Master Data Management: Key Lessons for First-time Users
I recently completed a project that required the use of a master data management (MDM) tool for the first time. Reflecting on this experience, I’m struck by how vital MDM is for organizations dealing with complex data systems. Given its importance, I’m surprised it took me so long to work on a project that needed one.
Proper data management, including MDM, is crucial for ensuring data integrity, visibility, and accessibility across an organization. However, implementing MDM presents challenges, such as organizational inertia and the complexity of merging disjointed data repositories.
If you’ve also never encountered MDM, let me share my experience as a novice. I hope these insights will be useful regardless of your role, whether you’re on a technical team, a product owner, project manager, or someone focused on the big picture.
The Purpose of Master Data Management
The global MDM market was valued at approximately $4.11 billion in 2023 and is projected to reach $8.79 billion by 2032, growing at a compound annual growth rate (CAGR) of 8.8% over the forecast period. According to IDC, the growing complexity of data environments is driving the increasing importance of MDM solutions. As organizations continue to adopt more distributed, diverse, and dynamic data systems, the need for robust MDM solutions that can reconcile multiple versions of the truth becomes crucial
On this project, I found that the MDM tool served a useful and necessary purpose, but there were costs involved. MDM is needed when there is more than one set of data about an entity, relationship, or interaction distributed across multiple data sources. Without MDM, data discrepancies can emerge over time, leading to inconsistent information across systems.
My Assessment
Real-World Scenarios Requiring MDMIn scenarios like updating an individual’s contact information across systems or merging company databases, discrepancies can easily arise. Without MDM, these inconsistencies lead to miscommunication and operational inefficiencies. MDM tools like Reltio address these challenges by ensuring that all data reflects a unified and accurate view.
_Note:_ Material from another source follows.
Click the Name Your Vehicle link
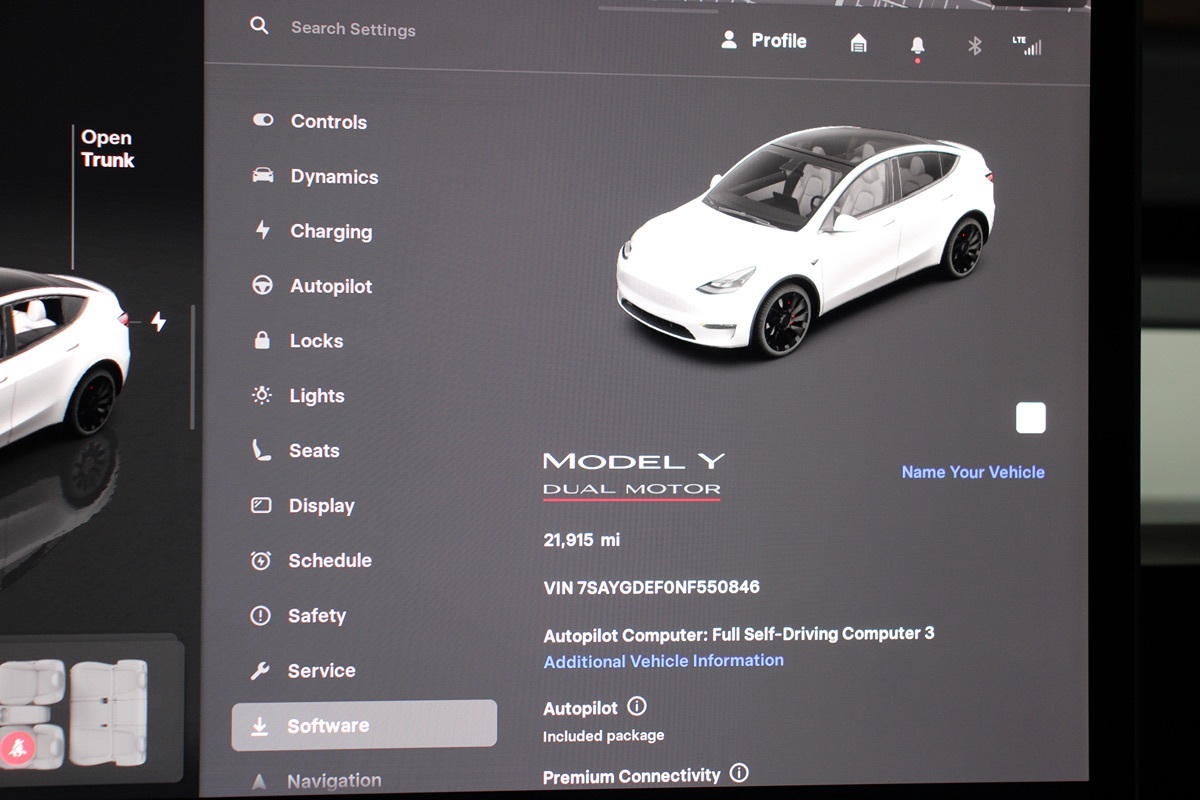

Achieving a “Golden Record” with MDM
The primary goal of MDM is to create a “golden record,” a single, authoritative source of truth for any data entity. This golden record is critical for maintaining consistency and accuracy across an organization’s data landscape. In our project, we achieved this with Reltio, a tool that excels in cleansing, enriching, and unifying data to create reliable records in real-time.
Cleansing Data
Reltio utilizes internal processes and external sources to standardize information such as addresses, names, and phone numbers. This step is crucial for ensuring that all data entries conform to a standard format, reducing inconsistencies.
Enriching Data
In addition to cleansing, Reltio enriches data by filling in missing information from external sources. This step enhances the quality and completeness of the data.
Unifying Data
Finally, Reltio unifies data by identifying and consolidating matching entities from different sources. It applies various survivorship rules to determine the most accurate attribute values for each entity, creating a reliable golden record at runtime.
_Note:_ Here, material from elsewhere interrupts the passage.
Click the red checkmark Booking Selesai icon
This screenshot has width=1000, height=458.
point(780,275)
The Technical Side of Using Reltio
As a technical resource, I found Reltio’s SaaS platform, hosted on AWS, straightforward to use, though complex queries often required multiple API calls. For non-technical stakeholders, Reltio offers an intuitive interface that enables them to manage data and workflows without delving into technical details, making it accessible to all team members.
The Costs and Considerations of MDM
While the benefits of MDM are clear—enhanced data quality and unified records—the associated costs cannot be overlooked. These include the financial outlay for SaaS subscriptions and the computational resources required for processing complex queries. Additionally, the challenge of ensuring data security and navigating the complexities of MDM implementation must be carefully managed.
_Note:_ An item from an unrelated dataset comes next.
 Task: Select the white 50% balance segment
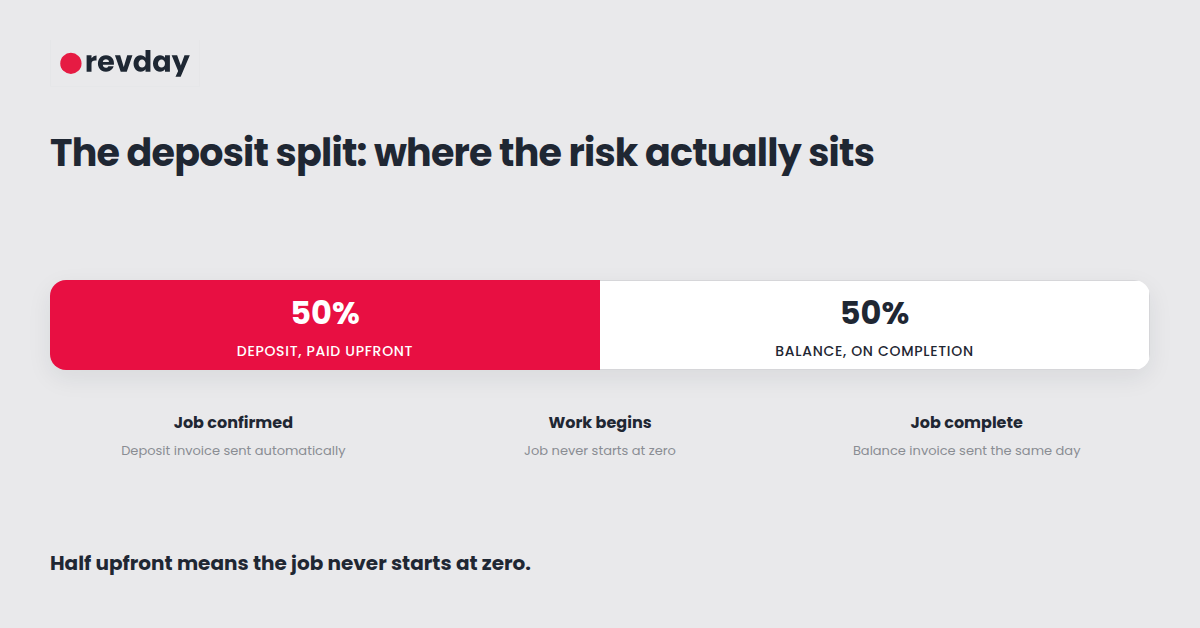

MDM tools like Reltio are invaluable in managing complex data environments, but they should be viewed as transitional solutions. Ultimately, companies will benefit from eliminating duplicate data sources and addressing foundational data structure issues, which can reduce costs, enhance data quality, and improve system efficiency. Long-term reliance on MDM might signal deeper issues that need to be resolved to create a more streamlined and efficient data management process.